Petista teria levado a Raul Castro um projeto da empreiteira de viabilizar uma linha de crédito para a construção de uma zona franca industrial

O executivo da Odebrecht João Carlos Mariz Nogueira relatou em delação premiada ter presenciado, em 2014, em Cuba, conversa entre o ex-presidente Luiz Inácio Lula da Silva e o representante do Itamaraty Marcelo Câmara, na qual o petista teria afirmado ter levado ao presidente cubano, Raúl Castro, uma proposta da empreiteira que ajudaria a viabilizar uma linha de crédito para a construção de uma zona franca industrial. A obra seria um anexo do Porto de Mariel, que também foi construído pela Odebrecht.
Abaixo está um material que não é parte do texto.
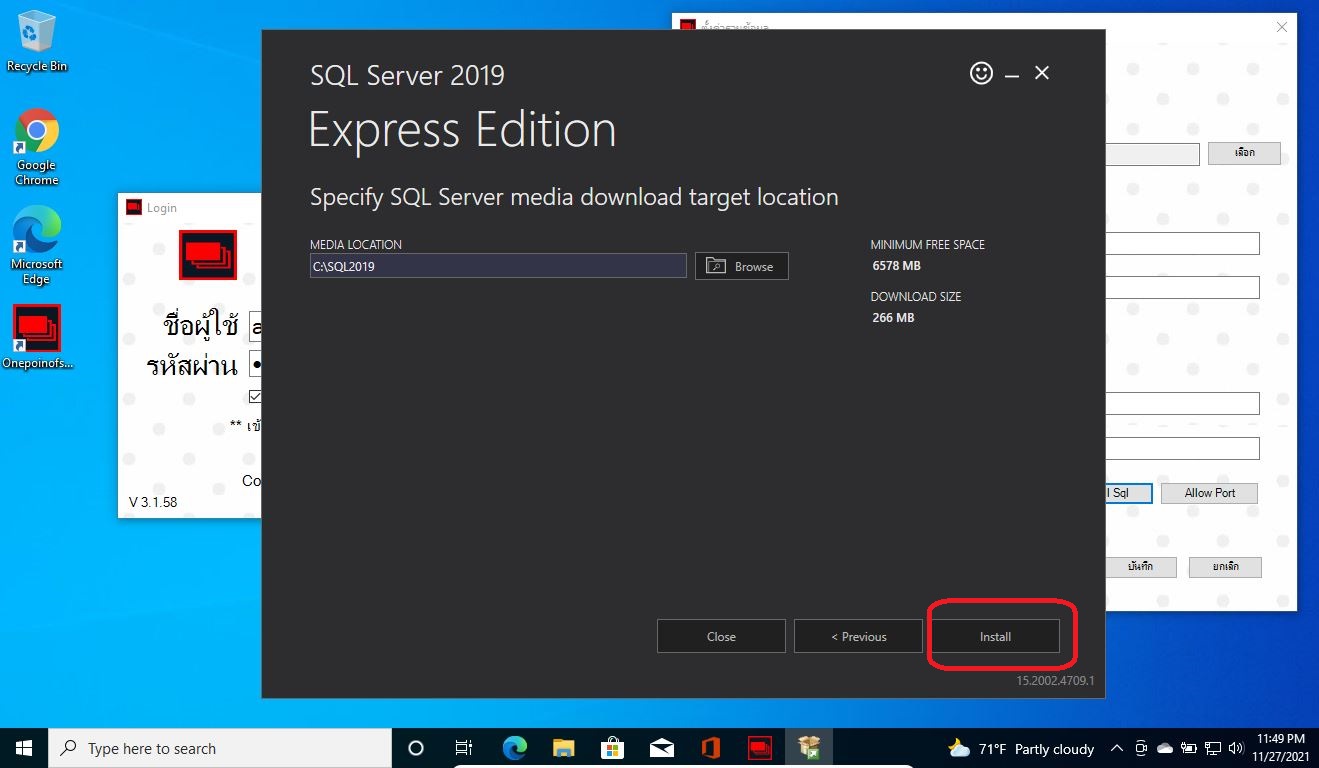Screen dimensions: 1319x768
Task: Show hidden system tray icons
Action: point(1115,748)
O negócio, porém, não foi levado adiante.
Ex-presidente teria prometido falar com Dilma Rousseff sobre projeto

 

O executivo da Odebrecht João Carlos Mariz Nogueira relatou em delação premiada ter presenciado, em 2014, em Cuba, conversa entre o ex-presidente Luiz Inácio Lula da Silva e o representante do Itamaraty Marcelo Câmara, na qual o petista teria afirmado ter levado ao presidente cubano, Raúl Castro, uma proposta da empreiteira que ajudaria a viabilizar uma linha de crédito para a construção de uma zona franca industrial. A obra seria um anexo do Porto de Mariel, que também foi construído pela Odebrecht. O negócio, porém, não foi levado adiante.

 

O ex-presidente estava no país para ministrar palestras que contavam com financiamento da construtora. O delator diz ter acompanhado e instruído Lula a fazer a proposta em reunião com o então enviado do Itamaraty Marcelo Câmara. Ao fim da passagem pela ilha, o petista teria dito ao representante do Ministério das Relações Exteriores que Castro gostou da proposta elaborada pela Odebrecht.

 

Em 2015, uma reportagem da revista Época revelou que um telegrama foi enviado por Câmara ao Brasil, indicando que Lula teria tratado sobre a proposta da empreiteira com o líder cubano e que, em seguida, falaria sobre o assunto com a então presidente Dilma Rousseff.

 

Segundo o delator, após a conclusão do Porto Mariel, o governo cubano havia “provocado” a Odebrecht para construir uma zona franca industrial no país. No entanto, havia restrições do Banco Nacional de Desenvolvimento Econômico e Social (BNDES) a respeito da obra. Para liberar os créditos, segundo o executivo, o banco exigia o “robustecimento das garantias”.

 

“Como eu era diretor de crédito à exportação, coube a mim explicar ao ex-presidente Lula as alternativas que nós vislumbrávamos – nós, Odebrecht – para contribuir a questão das garantias. Tínhamos vislumbrado quatro ou cinco alternativas para essas garantias”, relatou.